▶ PROBLEM TO SOLVE
Retype every record below exactly as it appears.

[[ MATERIAL FOR THIS TASK, beginning ]]

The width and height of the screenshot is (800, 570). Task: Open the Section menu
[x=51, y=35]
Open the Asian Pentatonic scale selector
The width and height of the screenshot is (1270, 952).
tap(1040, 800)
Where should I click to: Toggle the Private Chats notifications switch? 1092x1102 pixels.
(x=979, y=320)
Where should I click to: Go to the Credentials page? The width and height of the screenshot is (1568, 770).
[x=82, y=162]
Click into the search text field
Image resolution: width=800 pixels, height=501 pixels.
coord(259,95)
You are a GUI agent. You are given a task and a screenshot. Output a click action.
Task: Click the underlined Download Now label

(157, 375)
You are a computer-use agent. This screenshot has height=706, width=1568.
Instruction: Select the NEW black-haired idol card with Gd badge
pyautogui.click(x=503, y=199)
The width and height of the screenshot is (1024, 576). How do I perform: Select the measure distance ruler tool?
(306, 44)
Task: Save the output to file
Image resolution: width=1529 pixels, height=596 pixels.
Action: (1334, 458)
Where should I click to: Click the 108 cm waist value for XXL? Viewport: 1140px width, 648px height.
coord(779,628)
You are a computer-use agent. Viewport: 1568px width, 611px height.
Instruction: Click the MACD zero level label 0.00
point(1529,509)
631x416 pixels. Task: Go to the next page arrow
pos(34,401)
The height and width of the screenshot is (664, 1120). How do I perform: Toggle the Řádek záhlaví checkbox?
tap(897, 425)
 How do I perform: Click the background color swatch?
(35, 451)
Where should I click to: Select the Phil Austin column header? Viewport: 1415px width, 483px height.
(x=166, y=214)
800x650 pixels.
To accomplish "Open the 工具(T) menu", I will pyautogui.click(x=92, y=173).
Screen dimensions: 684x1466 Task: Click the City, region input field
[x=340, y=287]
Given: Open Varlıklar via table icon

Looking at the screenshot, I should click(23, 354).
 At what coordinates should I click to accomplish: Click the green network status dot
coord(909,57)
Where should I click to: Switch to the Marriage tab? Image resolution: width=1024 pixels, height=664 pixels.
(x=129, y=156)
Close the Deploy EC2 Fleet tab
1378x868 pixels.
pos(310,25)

[[ MATERIAL FOR THIS TASK, end ]]

▶ RESPONSE BELOW
The width and height of the screenshot is (800, 570). Task: Open the Section menu
[x=51, y=35]
Open the Asian Pentatonic scale selector
The width and height of the screenshot is (1270, 952).
tap(1040, 800)
Where should I click to: Toggle the Private Chats notifications switch? 1092x1102 pixels.
(x=979, y=320)
Where should I click to: Go to the Credentials page? The width and height of the screenshot is (1568, 770).
[x=82, y=162]
Click into the search text field
Image resolution: width=800 pixels, height=501 pixels.
coord(259,95)
You are a GUI agent. You are given a task and a screenshot. Output a click action.
Task: Click the underlined Download Now label

(157, 375)
You are a computer-use agent. This screenshot has height=706, width=1568.
Instruction: Select the NEW black-haired idol card with Gd badge
pyautogui.click(x=503, y=199)
The width and height of the screenshot is (1024, 576). How do I perform: Select the measure distance ruler tool?
(306, 44)
Task: Save the output to file
Image resolution: width=1529 pixels, height=596 pixels.
Action: (1334, 458)
Where should I click to: Click the 108 cm waist value for XXL? Viewport: 1140px width, 648px height.
coord(779,628)
You are a computer-use agent. Viewport: 1568px width, 611px height.
Instruction: Click the MACD zero level label 0.00
point(1529,509)
631x416 pixels. Task: Go to the next page arrow
pos(34,401)
The height and width of the screenshot is (664, 1120). How do I perform: Toggle the Řádek záhlaví checkbox?
tap(897, 425)
 How do I perform: Click the background color swatch?
(35, 451)
Where should I click to: Select the Phil Austin column header? Viewport: 1415px width, 483px height.
(x=166, y=214)
800x650 pixels.
To accomplish "Open the 工具(T) menu", I will pyautogui.click(x=92, y=173).
Screen dimensions: 684x1466 Task: Click the City, region input field
[x=340, y=287]
Given: Open Varlıklar via table icon

Looking at the screenshot, I should click(23, 354).
 At what coordinates should I click to accomplish: Click the green network status dot
coord(909,57)
Where should I click to: Switch to the Marriage tab? Image resolution: width=1024 pixels, height=664 pixels.
(x=129, y=156)
Close the Deploy EC2 Fleet tab
1378x868 pixels.
pos(310,25)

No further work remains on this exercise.